**Task objective**
Instruction for the listing below: copy exactly, and only, the lines from the one holding "Given: Switch to the 计算机 category tab" through its last line, omitting any picture.

**The data**

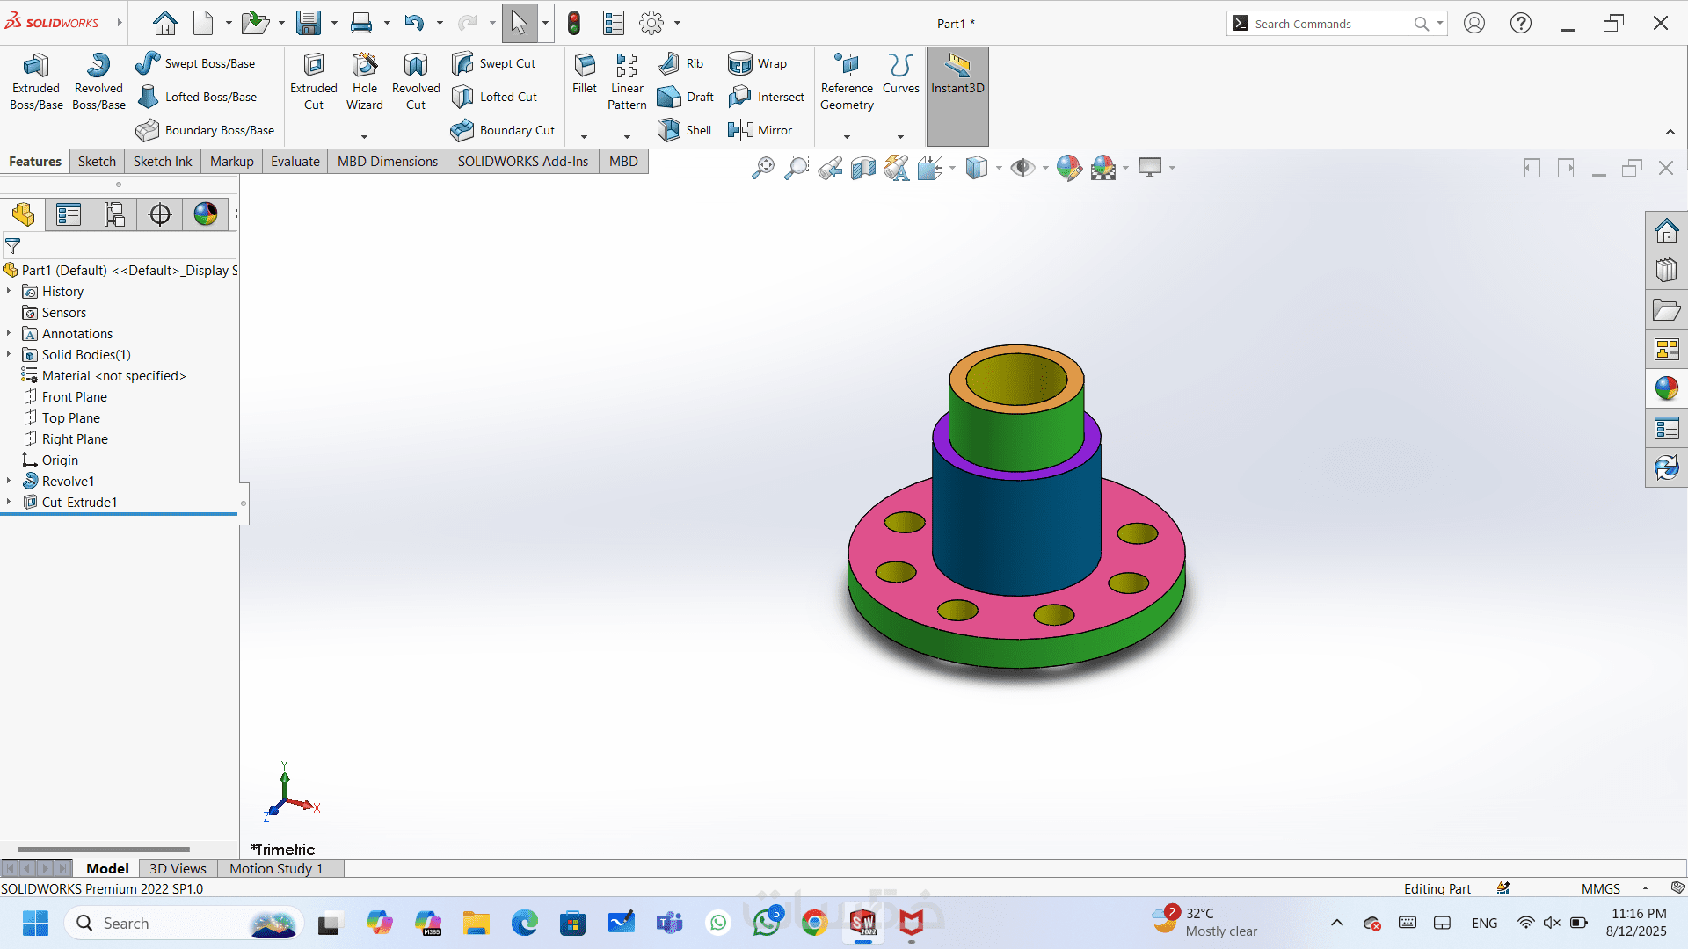Viewport: 1688px width, 949px height.
Task: Toggle Hide/Show Items eye icon
Action: coord(1021,168)
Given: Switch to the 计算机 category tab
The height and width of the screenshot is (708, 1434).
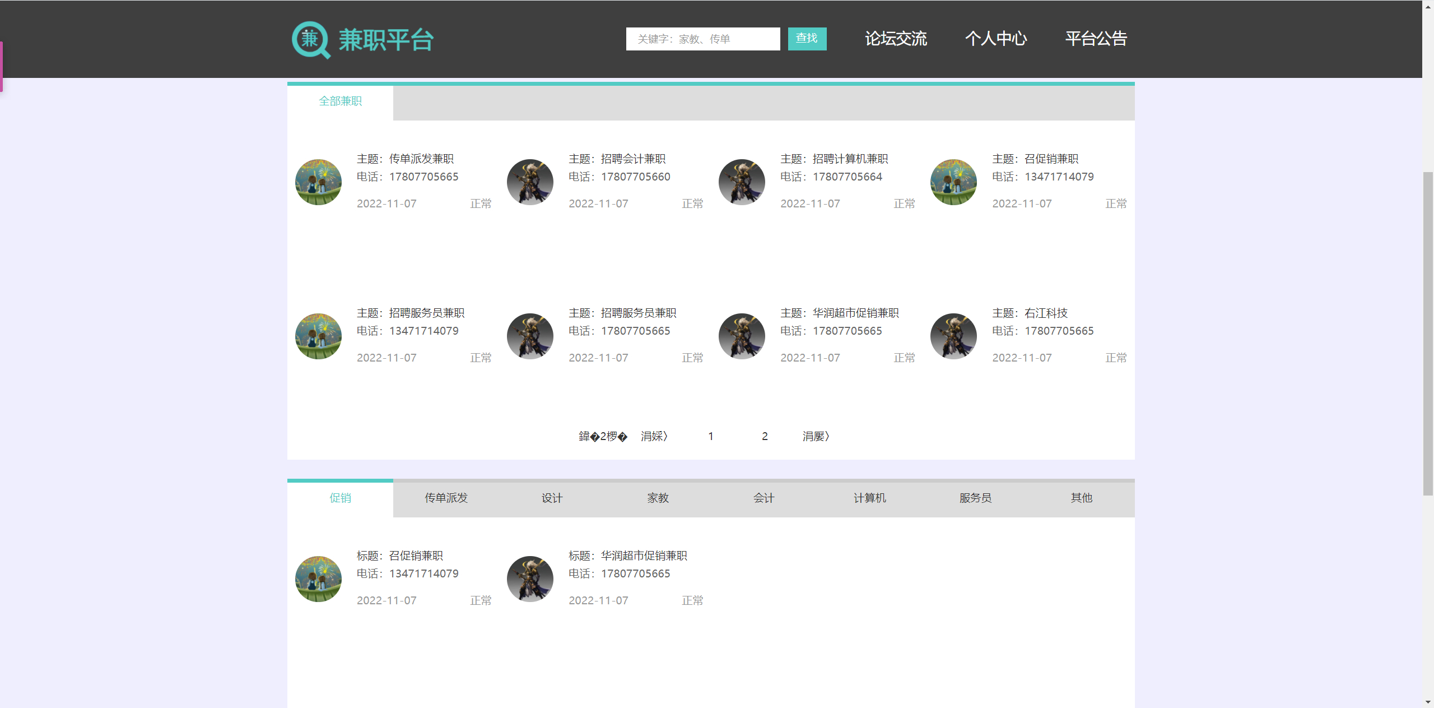Looking at the screenshot, I should [x=869, y=497].
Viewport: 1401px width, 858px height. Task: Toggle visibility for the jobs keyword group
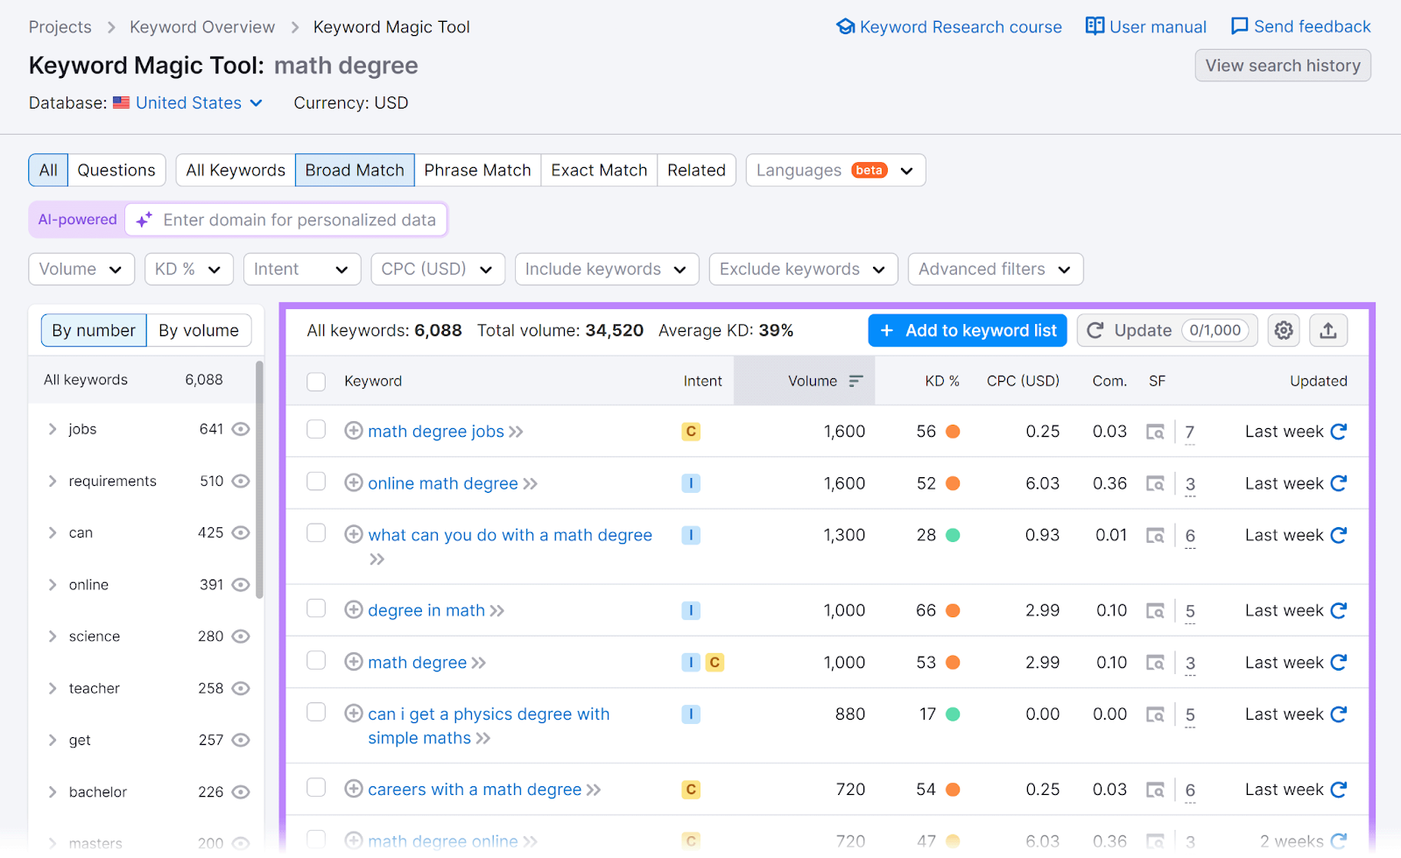242,429
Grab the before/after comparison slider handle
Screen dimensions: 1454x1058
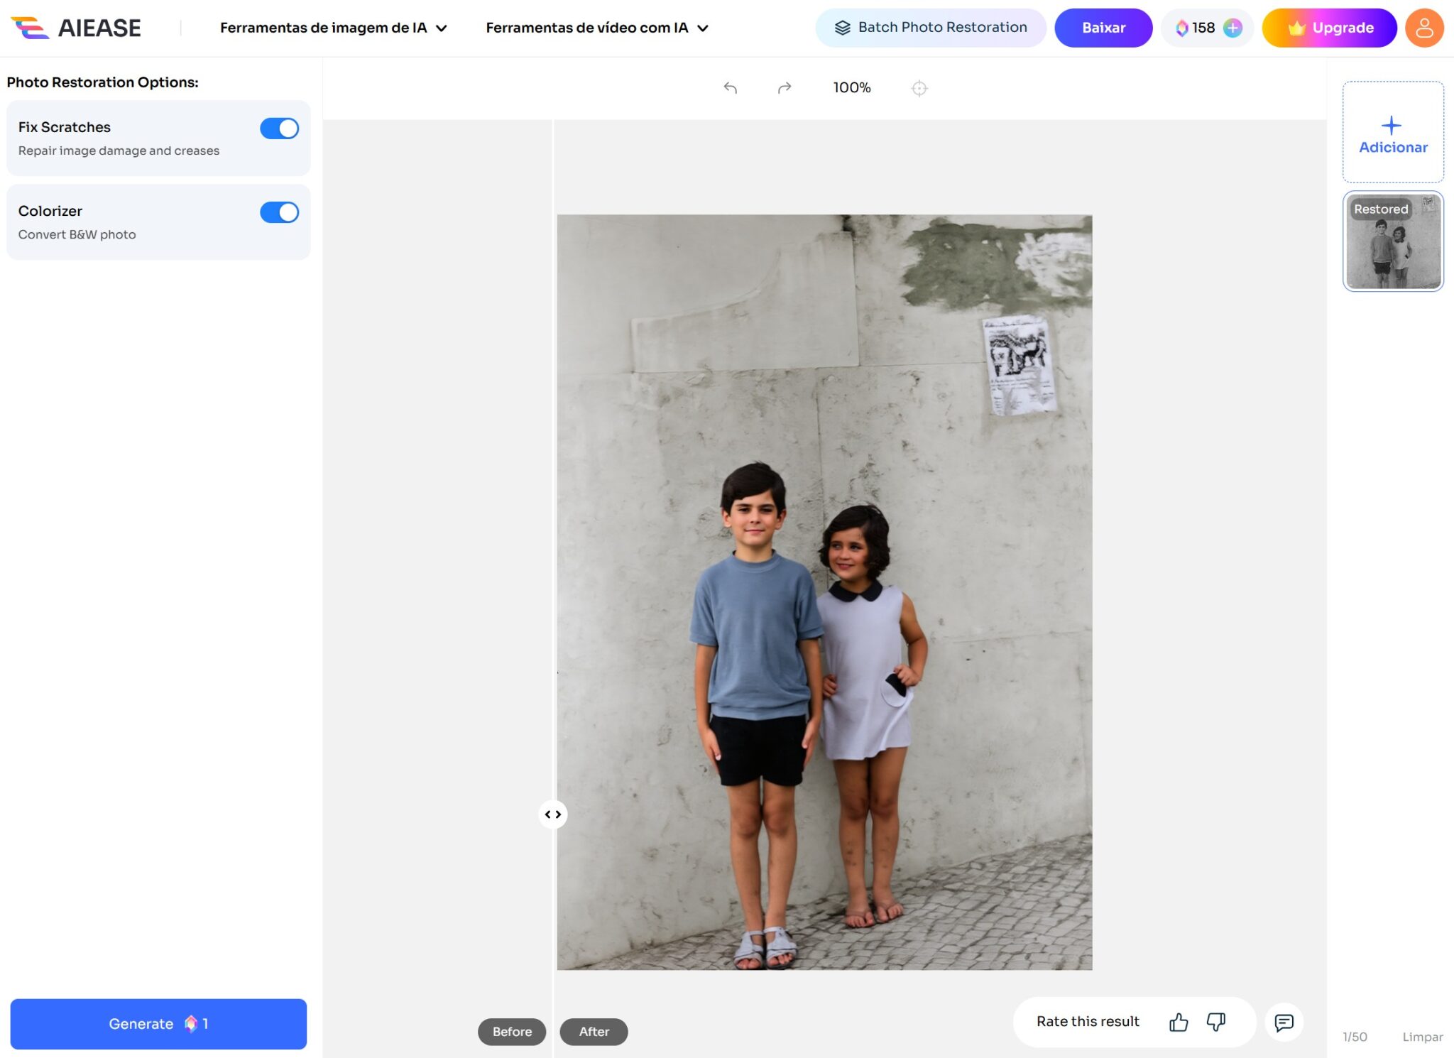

**Response for this exercise**
Given: Switch to the 计算机 category tab
The height and width of the screenshot is (708, 1434).
Looking at the screenshot, I should [x=869, y=497].
Viewport: 1401px width, 858px height. Task: Toggle visibility for the jobs keyword group
242,429
Grab the before/after comparison slider handle
Screen dimensions: 1454x1058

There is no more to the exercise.